Detective Peters was crisp, clear, and sardonic. I decided I was going to get along fine with her.
“Just right, unfortunately,” I said. “Anything on video, like which direction he headed?”
“We collected surveillance tapes from Macy’s and a few other places around Herald Square. The witnesses are viewing them as we speak, but I’m not holding my breath. Thirty-fourth and Seventh at morning rush, it looks like outside Yankee Stadium after a play-off game.”
A possible correspondence ticked in my brain— between a man who was beautifully dressed and groomed, and the ultra-high-fashion men’s store where I was standing. Was there some kind of upper-class angle?
“At least we’ll have your witnesses to ID this maniac once we catch him,” I said. “Thanks, Beth. Let’s keep each other posted.”
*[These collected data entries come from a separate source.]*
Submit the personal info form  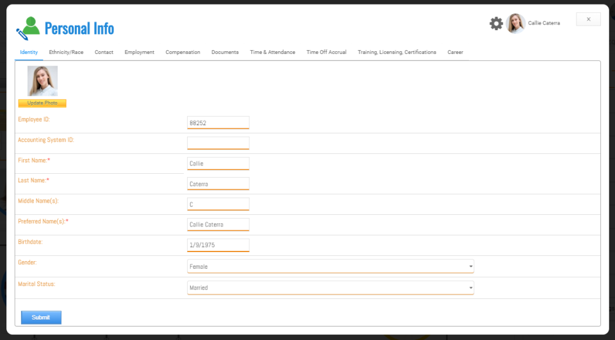[41, 317]

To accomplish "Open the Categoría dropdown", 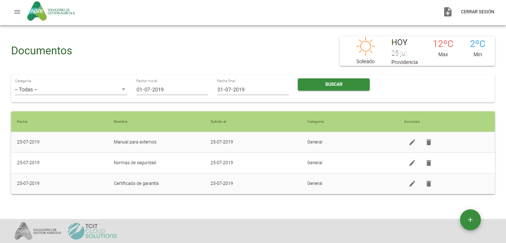I will (70, 90).
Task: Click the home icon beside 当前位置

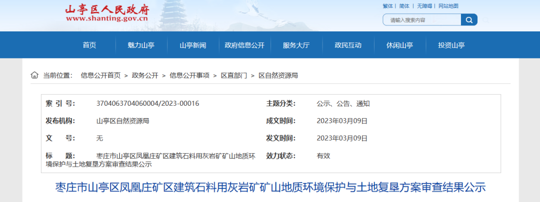Action: point(35,75)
When I finished the call, I granted myself a sixty-second time-out to take a leak. The manager’s men’s room, though small, was almost as luxurious as the rest of the store. And it didn’t smell like puke. I gave it four stars.
I took the opportunity to phone back home.
“I’m really sorry,” I told Mary Catherine when she answered. “You know I wanted to take today off to give you a hand, but there’s this wacko—or maybe wackos— running around and . . . anyway, suffice it to say, I’m not going to be home for a while.”
“I’m doing fine, Mike. Truth is, I’m glad to get you out from underneath me feet,” she said.
I wasn’t sure that was a compliment, but I was damn sure that the lass was a trouper.
“Thanks a million, Mary,” I said. “I’ll check in again when I get a chance.”
“Wait, someone here wants to talk to you,” she said.
“Daddy?” It was Chrissy, my youngest. Her “sore froath,” as she called it, actually sounded a little better. Thank God for small mercies.
“Daddy, please tell Ricky to stop bothering me,” she said. “It’s my turn to watch TV.”